• [Work required] In the records below, find each line with "computer" and copy it.

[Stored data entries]
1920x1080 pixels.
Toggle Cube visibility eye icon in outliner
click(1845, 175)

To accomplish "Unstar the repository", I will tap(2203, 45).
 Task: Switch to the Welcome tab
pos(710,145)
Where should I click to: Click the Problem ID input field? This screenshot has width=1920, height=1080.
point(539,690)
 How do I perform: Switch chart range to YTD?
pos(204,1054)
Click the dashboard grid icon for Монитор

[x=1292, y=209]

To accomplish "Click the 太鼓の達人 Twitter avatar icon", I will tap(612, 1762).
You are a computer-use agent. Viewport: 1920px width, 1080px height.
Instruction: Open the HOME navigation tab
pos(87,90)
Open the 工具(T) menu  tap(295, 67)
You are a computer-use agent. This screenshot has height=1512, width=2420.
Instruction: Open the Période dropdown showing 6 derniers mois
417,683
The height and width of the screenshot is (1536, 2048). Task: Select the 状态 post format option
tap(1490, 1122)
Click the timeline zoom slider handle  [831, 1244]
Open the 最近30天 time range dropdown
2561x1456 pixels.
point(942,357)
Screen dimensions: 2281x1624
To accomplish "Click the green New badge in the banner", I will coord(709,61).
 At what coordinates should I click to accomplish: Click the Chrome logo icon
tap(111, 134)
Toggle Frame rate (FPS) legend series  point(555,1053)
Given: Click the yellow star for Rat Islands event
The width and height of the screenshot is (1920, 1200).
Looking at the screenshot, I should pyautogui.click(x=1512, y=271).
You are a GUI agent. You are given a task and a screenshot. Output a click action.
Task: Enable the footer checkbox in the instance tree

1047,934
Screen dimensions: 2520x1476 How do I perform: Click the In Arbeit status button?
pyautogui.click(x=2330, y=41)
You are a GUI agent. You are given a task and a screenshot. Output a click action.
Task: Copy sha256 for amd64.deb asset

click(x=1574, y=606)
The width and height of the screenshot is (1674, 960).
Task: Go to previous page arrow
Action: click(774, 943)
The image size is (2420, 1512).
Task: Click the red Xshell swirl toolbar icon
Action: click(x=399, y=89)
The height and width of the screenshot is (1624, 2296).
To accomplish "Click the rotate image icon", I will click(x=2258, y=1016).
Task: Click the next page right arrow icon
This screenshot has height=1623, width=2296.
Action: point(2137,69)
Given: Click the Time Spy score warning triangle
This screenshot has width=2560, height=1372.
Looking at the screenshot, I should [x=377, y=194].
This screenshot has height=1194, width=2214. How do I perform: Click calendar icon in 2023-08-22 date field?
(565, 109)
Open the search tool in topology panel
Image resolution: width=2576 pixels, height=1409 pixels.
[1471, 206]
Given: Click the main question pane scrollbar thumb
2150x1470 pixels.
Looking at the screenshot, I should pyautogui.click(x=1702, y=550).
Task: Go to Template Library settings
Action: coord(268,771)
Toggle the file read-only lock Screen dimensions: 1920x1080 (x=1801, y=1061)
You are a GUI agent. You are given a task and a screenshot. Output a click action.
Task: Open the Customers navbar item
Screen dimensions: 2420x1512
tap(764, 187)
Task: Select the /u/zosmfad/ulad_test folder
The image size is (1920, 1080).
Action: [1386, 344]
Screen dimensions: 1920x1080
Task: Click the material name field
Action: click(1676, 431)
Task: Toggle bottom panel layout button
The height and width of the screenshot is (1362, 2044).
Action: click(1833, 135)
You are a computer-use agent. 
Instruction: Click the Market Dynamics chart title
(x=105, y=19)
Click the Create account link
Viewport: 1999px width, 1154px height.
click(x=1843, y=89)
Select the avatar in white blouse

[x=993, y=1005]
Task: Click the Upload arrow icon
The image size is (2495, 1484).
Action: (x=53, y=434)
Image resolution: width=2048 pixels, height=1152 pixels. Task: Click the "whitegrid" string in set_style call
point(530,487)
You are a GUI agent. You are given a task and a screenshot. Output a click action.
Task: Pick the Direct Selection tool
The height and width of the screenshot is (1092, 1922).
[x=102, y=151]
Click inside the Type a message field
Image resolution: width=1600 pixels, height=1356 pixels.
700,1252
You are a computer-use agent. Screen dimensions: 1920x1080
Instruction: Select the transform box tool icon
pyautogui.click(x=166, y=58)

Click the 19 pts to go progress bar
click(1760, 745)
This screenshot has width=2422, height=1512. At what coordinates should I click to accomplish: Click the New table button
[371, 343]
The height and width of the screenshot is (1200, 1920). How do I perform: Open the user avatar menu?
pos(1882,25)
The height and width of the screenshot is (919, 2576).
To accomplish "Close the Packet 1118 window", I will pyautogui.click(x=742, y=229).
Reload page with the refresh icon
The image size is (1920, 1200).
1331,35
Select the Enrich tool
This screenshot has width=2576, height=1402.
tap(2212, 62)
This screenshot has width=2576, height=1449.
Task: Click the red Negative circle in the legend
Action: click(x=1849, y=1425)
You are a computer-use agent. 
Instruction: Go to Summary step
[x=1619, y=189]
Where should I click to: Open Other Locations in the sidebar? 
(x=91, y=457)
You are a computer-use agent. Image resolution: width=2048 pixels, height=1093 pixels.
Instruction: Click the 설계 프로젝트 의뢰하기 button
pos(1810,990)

• [Answer space]
You are a computer-use agent. Viewport: 1920px width, 1080px height.
You are a computer-use agent. This screenshot has height=1512, width=2420.
You are a computer-use agent. 
You are a computer-use agent. Screen dimensions: 1920x1080
You are a computer-use agent. 
You are a computer-use agent. Image resolution: width=2048 pixels, height=1093 pixels.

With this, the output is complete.